TASK INSTRUCTIONS
Every line from the one with "You are a computer-use" through the final line of the data below goes in the answer, copied exactly. Pictures do not.
═══ SUPPLIED DATA ═══
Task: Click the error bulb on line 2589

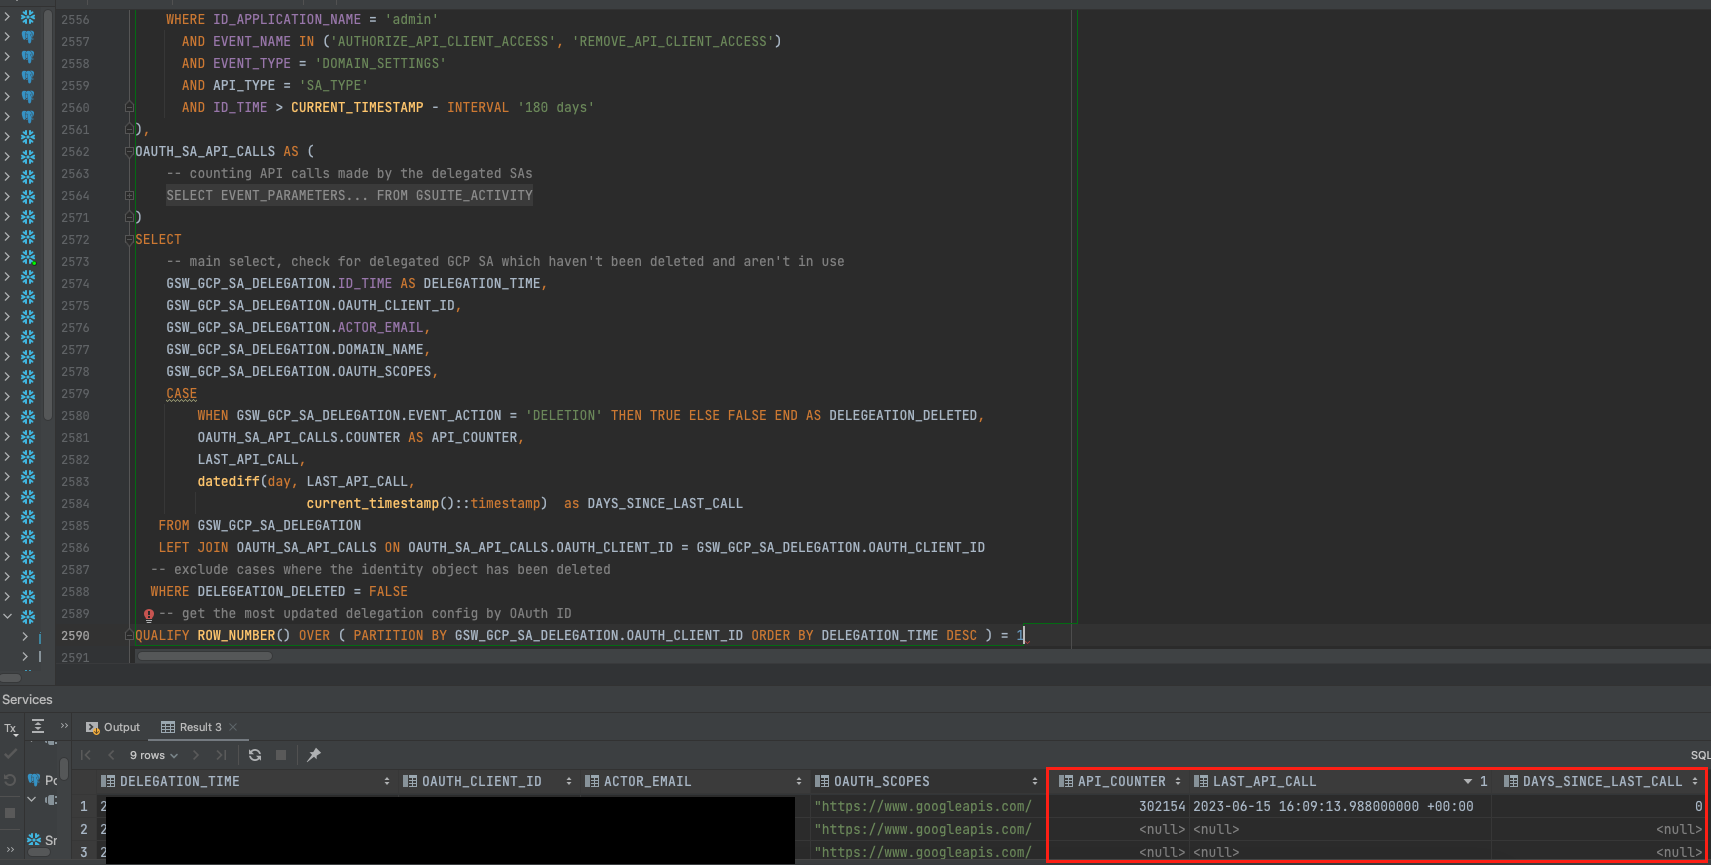Action: [x=149, y=615]
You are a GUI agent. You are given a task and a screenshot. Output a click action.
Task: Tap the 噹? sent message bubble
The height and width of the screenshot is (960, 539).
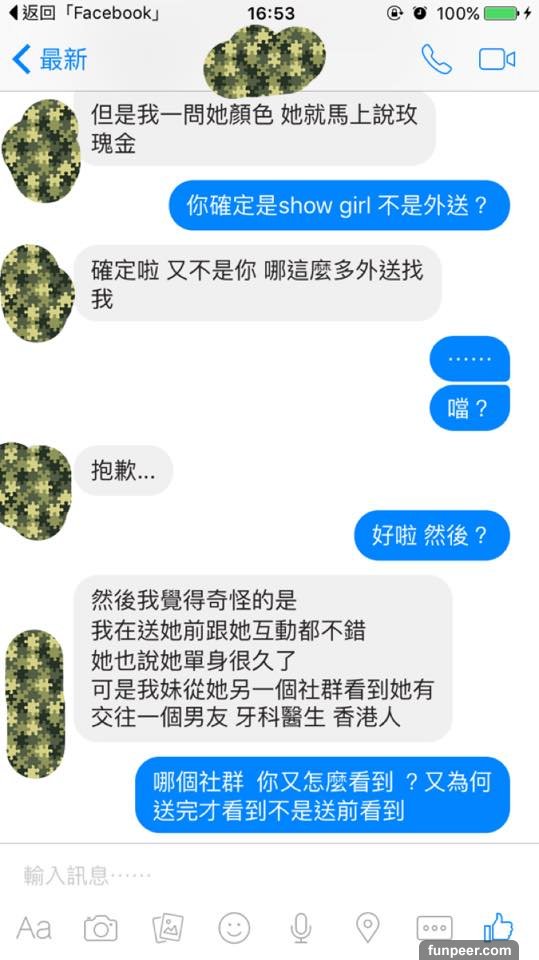click(470, 408)
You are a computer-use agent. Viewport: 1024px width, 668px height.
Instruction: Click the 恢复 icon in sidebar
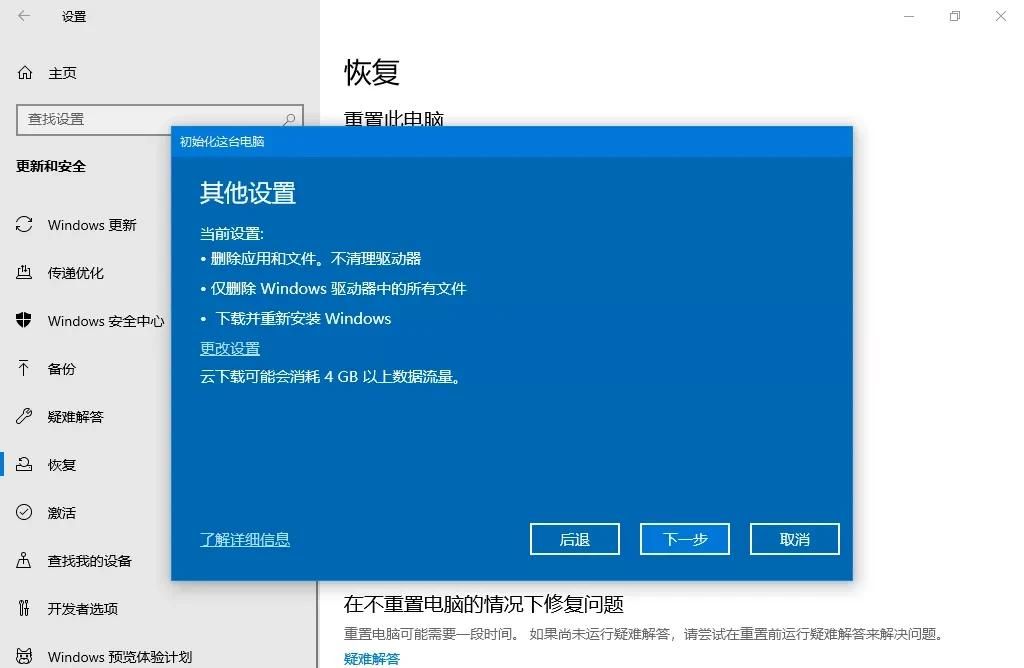click(22, 464)
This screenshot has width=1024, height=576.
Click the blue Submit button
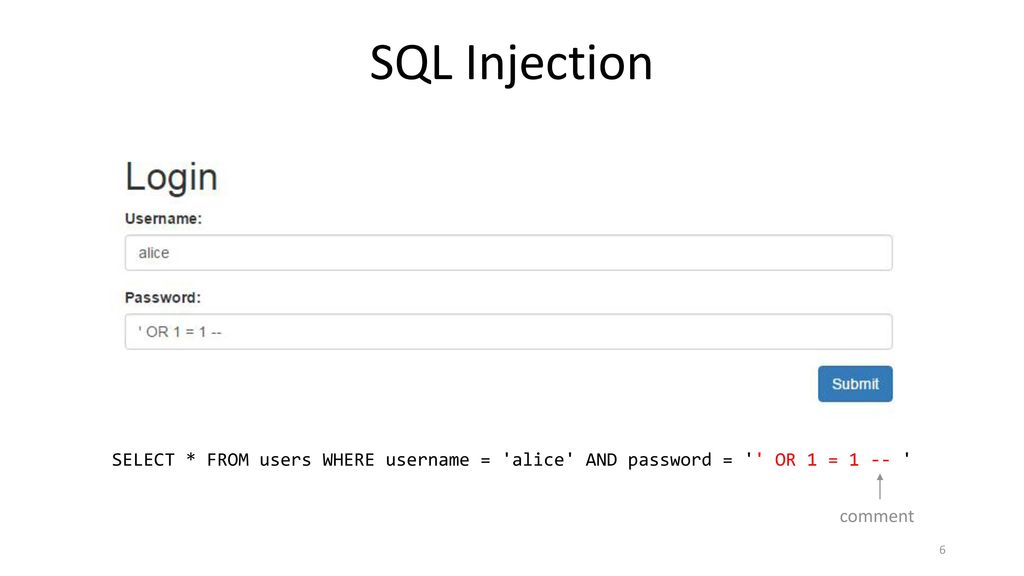pos(855,384)
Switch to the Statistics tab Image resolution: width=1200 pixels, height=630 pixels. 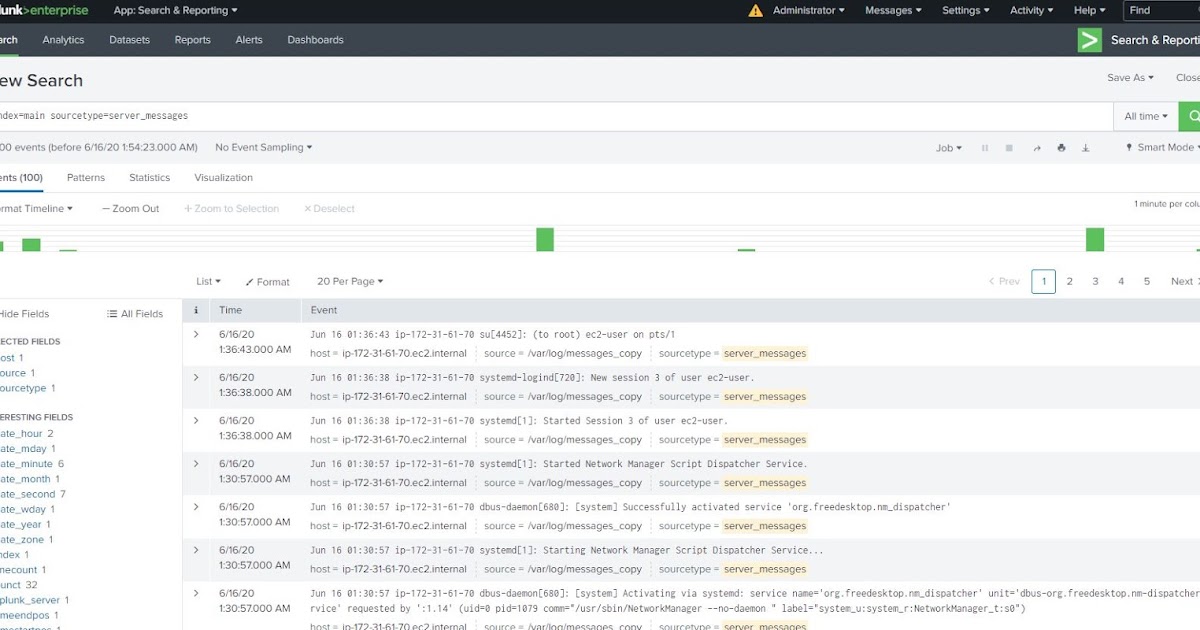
═══
SOLUTION BELOW
You are a computer-use agent. Viewport: 1024px width, 668px height.
Instruction: Click the 恢复 icon in sidebar
click(22, 464)
This screenshot has width=1024, height=576.
Click the blue Submit button
pos(855,384)
Switch to the Statistics tab Image resolution: width=1200 pixels, height=630 pixels. 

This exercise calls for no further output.